_What the exercise asks_: Please pick out and copy every line in the entries below that contains the word "Switch". Match case exactly.

Lines of data:

■ ■ ■

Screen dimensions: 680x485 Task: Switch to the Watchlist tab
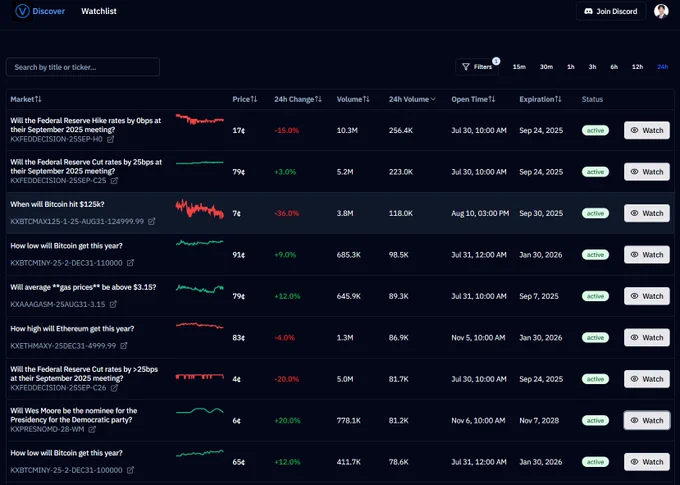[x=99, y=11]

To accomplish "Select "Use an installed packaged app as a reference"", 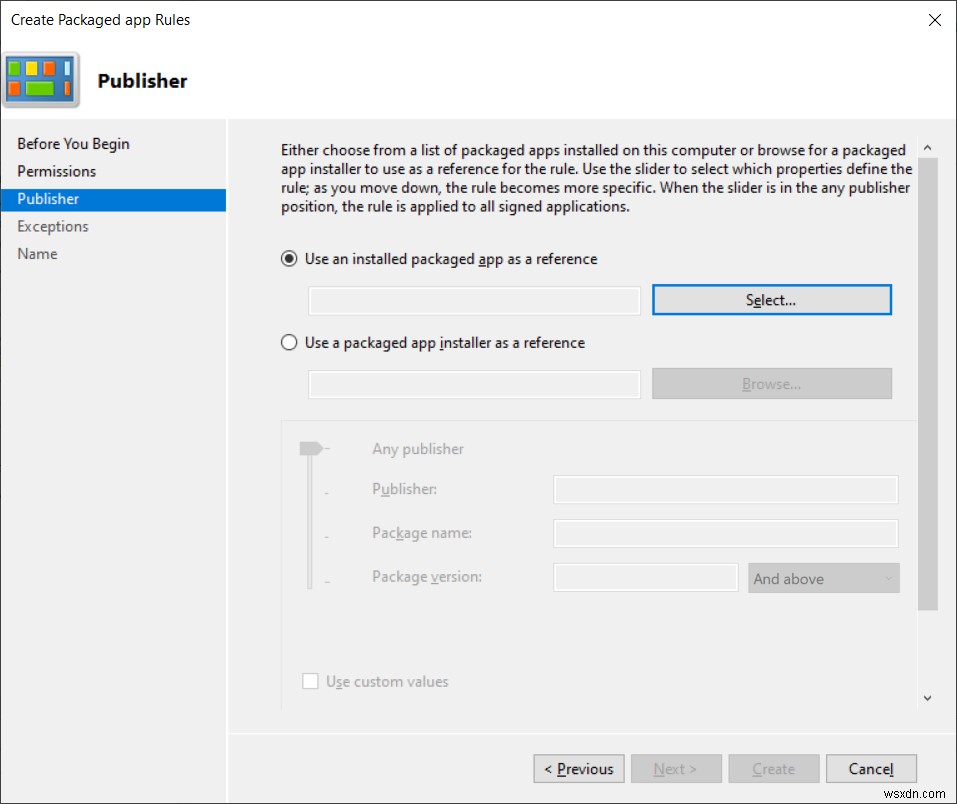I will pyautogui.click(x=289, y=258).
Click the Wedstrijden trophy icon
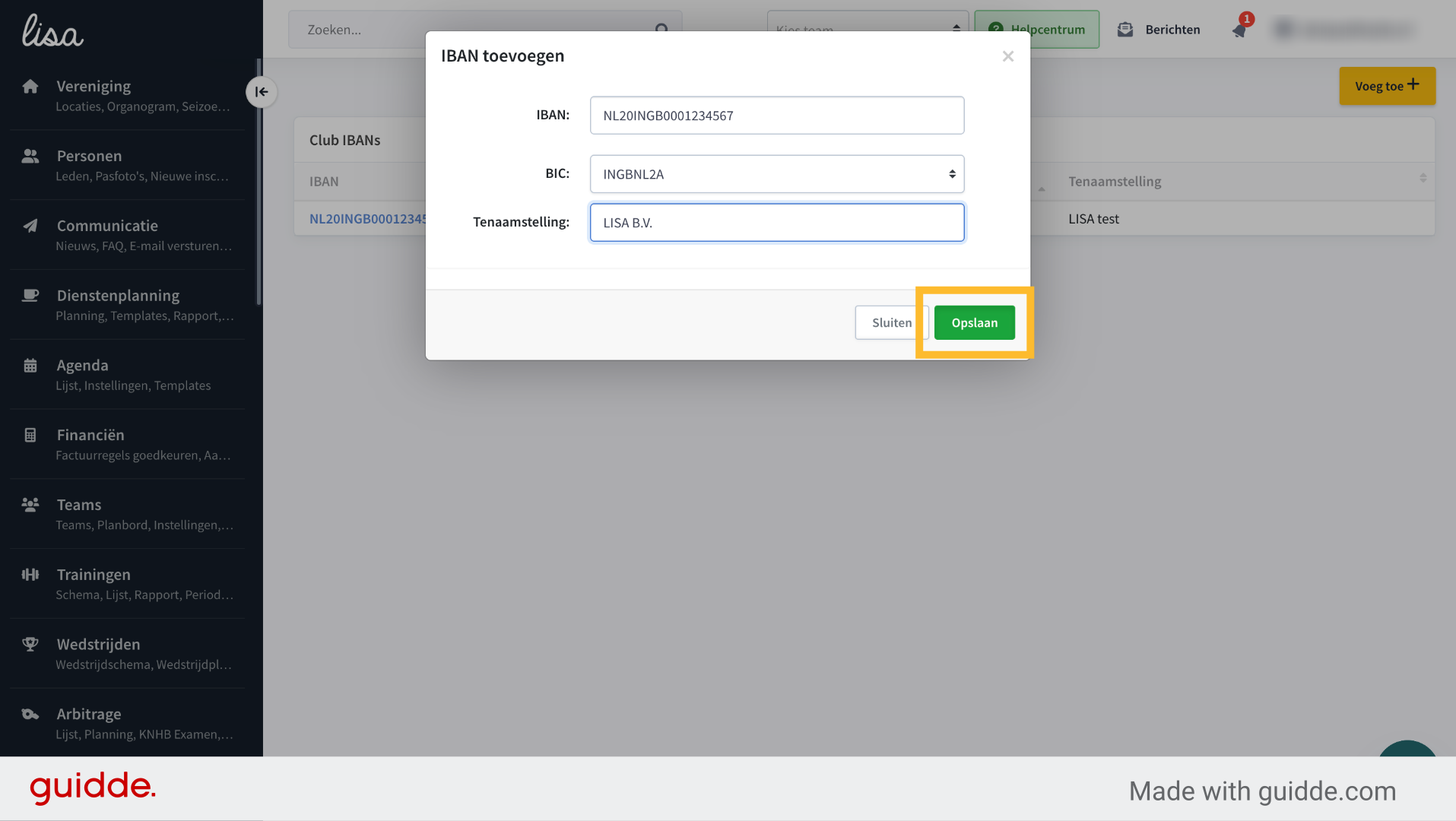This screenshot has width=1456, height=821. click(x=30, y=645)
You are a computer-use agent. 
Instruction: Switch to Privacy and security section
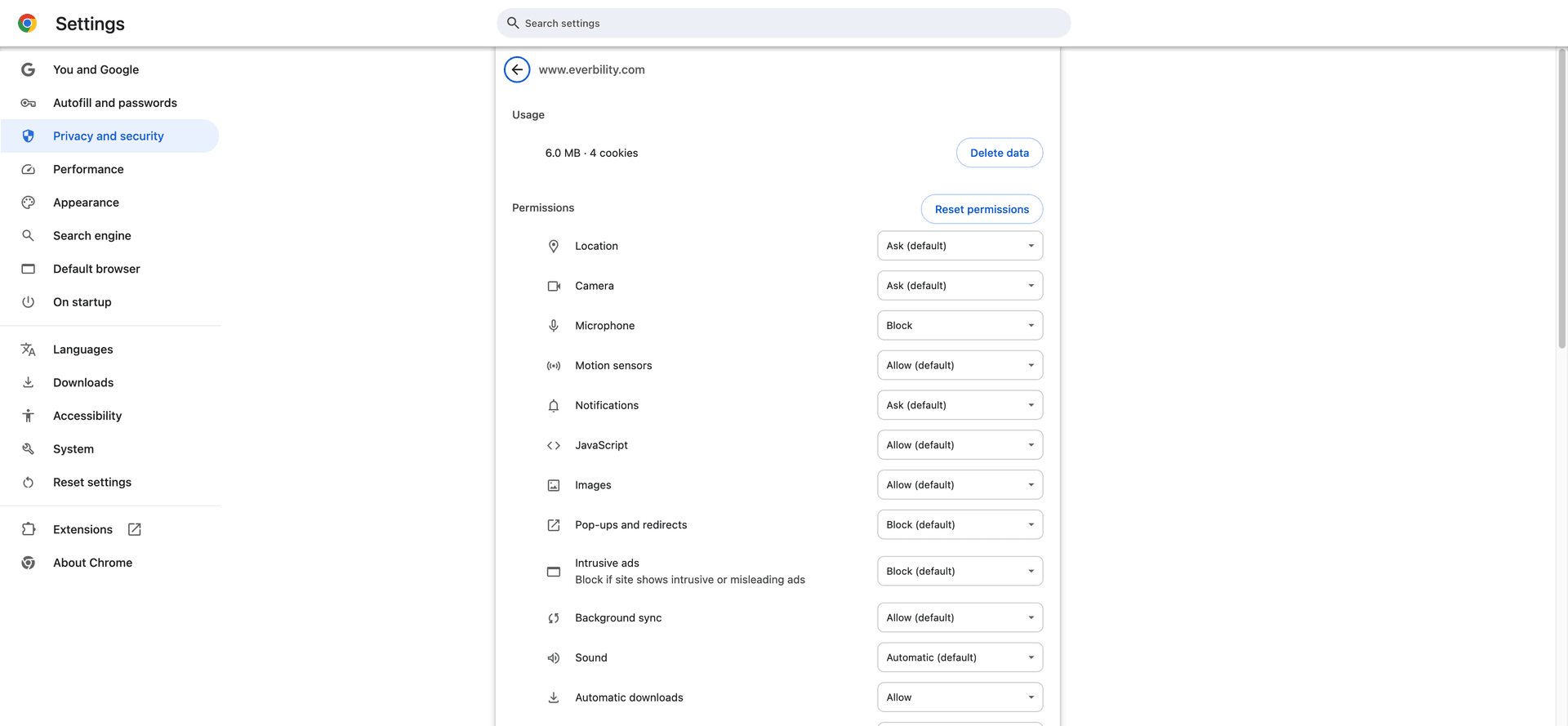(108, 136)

■ ■ ■

_Task response_:
Screen dimensions: 680x485 Task: Switch to the Watchlist tab
Instruction: Switch to Privacy and security section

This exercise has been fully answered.